#### Exercise brief:
Your task is to copy the lines of the data below from the line holding "Bierdeckel-DVD/USB-Stick (274, 336)" through the line holding "Datenschutzerklärung (268, 374)", inclusive, exactly and with nothing added.

#### Information supplied:

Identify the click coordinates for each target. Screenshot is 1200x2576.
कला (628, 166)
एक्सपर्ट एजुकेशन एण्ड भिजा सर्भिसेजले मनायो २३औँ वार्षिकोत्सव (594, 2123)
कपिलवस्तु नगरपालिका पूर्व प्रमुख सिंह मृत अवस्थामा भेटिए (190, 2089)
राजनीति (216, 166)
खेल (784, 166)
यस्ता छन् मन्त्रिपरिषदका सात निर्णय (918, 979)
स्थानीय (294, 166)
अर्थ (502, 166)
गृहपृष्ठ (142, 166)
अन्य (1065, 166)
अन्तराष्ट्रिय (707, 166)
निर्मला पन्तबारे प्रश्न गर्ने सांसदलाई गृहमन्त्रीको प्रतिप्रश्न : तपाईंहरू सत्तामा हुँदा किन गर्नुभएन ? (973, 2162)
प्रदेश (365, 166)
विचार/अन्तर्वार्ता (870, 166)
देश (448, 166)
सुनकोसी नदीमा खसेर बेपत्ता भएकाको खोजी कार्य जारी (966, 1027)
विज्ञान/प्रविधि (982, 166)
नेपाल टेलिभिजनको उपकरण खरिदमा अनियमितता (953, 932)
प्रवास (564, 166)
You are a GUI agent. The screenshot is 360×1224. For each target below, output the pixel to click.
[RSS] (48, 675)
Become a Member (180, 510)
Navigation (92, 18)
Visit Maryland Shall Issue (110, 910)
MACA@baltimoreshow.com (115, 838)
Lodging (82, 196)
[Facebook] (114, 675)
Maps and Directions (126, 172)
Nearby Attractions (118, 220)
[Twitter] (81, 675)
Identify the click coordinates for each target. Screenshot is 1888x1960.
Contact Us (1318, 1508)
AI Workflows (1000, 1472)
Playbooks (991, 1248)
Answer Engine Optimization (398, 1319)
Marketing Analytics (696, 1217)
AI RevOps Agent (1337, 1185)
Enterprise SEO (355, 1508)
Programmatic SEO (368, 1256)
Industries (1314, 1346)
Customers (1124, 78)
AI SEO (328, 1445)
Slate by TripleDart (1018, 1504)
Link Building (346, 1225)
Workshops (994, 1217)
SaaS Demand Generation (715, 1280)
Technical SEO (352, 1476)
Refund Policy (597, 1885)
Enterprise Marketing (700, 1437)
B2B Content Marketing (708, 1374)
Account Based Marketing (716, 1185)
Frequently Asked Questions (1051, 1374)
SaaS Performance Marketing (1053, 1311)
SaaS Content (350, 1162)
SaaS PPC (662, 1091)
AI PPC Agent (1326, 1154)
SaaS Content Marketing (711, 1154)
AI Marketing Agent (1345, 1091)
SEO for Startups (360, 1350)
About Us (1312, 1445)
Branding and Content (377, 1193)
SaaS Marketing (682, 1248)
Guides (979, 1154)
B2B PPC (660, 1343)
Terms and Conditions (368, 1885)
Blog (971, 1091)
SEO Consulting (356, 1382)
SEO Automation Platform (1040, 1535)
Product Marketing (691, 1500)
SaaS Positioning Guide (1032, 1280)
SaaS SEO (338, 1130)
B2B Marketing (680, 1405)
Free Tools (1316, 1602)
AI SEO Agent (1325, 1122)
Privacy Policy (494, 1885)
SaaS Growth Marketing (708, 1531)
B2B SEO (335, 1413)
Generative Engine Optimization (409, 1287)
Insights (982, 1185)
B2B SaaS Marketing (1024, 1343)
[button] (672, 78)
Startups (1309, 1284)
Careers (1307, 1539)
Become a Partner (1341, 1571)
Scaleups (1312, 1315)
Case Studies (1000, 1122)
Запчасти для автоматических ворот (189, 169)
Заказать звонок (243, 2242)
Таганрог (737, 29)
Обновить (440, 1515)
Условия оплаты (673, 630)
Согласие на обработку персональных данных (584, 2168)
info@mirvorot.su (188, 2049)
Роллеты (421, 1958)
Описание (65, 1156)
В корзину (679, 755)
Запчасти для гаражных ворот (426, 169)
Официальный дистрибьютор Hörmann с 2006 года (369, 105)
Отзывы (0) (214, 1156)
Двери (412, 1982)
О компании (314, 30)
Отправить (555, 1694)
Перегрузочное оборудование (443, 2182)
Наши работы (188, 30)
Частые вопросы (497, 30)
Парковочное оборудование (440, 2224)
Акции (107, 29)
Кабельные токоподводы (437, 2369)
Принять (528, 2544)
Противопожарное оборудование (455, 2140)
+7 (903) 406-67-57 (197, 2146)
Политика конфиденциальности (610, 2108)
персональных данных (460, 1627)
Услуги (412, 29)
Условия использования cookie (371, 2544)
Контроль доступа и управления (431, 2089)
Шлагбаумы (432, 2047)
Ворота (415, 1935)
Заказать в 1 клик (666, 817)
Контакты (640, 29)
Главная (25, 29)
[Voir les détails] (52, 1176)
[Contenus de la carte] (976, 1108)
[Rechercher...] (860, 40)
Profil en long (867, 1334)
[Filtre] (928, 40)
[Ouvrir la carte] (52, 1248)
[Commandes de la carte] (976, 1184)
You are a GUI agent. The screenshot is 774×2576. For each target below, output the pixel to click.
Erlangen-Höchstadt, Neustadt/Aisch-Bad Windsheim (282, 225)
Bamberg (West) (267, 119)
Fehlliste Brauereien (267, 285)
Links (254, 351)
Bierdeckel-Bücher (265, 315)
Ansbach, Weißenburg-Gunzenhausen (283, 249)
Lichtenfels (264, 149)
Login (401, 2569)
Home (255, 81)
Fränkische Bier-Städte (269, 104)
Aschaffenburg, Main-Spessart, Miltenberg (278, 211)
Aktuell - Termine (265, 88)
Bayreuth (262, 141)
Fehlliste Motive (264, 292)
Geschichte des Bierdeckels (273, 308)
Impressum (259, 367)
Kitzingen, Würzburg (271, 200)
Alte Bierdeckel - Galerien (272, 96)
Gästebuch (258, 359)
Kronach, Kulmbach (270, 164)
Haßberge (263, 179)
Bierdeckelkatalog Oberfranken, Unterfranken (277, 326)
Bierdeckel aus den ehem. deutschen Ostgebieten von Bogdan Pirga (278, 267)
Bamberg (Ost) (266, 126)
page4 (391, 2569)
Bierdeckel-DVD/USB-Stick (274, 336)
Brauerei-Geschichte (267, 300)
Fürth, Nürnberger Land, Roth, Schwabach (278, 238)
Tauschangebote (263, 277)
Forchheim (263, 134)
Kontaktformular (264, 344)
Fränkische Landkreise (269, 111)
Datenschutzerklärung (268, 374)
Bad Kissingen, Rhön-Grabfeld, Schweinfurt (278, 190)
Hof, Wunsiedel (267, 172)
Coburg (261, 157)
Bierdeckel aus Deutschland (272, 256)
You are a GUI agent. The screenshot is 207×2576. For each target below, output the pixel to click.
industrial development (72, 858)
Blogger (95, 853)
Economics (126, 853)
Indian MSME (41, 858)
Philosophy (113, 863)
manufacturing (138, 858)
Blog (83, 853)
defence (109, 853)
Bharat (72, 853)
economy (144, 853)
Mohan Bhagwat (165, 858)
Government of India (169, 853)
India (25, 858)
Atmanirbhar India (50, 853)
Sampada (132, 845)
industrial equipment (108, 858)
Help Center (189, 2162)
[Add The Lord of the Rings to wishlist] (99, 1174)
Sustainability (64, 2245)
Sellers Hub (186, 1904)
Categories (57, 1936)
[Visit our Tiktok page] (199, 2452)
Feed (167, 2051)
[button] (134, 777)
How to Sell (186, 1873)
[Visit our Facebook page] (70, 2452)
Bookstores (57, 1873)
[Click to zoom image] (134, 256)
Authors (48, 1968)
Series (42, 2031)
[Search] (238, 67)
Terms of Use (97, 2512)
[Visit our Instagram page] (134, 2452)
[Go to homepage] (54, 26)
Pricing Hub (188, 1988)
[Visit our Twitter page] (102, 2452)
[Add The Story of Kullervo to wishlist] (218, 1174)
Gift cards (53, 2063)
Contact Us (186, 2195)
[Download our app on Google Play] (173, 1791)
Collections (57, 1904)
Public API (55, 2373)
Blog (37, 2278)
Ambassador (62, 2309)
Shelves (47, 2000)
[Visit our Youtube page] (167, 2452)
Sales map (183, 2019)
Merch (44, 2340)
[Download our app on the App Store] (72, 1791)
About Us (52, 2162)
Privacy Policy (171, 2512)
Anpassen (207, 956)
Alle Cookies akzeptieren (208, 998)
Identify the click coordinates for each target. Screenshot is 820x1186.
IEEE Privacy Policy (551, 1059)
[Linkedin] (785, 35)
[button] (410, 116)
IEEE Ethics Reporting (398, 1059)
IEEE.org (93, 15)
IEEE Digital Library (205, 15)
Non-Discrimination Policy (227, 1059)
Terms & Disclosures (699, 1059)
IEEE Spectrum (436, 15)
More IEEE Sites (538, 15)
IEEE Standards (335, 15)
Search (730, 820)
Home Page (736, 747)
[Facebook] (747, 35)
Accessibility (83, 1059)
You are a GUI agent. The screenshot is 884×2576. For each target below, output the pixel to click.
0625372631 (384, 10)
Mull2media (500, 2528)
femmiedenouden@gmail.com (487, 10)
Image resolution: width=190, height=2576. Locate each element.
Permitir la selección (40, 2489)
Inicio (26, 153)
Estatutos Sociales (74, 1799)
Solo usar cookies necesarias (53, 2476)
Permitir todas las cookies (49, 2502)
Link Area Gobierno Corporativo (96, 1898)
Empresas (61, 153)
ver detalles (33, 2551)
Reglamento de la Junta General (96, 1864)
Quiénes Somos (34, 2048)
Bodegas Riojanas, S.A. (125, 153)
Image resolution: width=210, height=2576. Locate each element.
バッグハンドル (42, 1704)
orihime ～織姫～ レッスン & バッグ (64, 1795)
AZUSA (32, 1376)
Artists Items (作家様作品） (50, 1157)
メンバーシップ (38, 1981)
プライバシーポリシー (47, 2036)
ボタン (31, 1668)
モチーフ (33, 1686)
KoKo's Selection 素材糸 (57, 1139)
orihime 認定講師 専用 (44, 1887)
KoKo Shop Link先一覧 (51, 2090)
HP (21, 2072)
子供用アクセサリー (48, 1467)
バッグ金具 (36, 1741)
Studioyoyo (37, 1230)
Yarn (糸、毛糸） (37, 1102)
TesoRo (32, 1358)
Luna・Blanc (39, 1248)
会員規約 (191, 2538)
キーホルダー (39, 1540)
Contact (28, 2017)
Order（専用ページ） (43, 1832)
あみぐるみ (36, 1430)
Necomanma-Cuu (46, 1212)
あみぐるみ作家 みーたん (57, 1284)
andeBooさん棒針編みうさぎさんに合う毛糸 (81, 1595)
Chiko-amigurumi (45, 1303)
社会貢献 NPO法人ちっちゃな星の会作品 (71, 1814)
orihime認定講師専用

#### Written solution:
Bierdeckel-DVD/USB-Stick (274, 336)
Brauerei-Geschichte (267, 300)
Fürth, Nürnberger Land, Roth, Schwabach (278, 238)
Tauschangebote (263, 277)
Forchheim (263, 134)
Kontaktformular (264, 344)
Fränkische Landkreise (269, 111)
Datenschutzerklärung (268, 374)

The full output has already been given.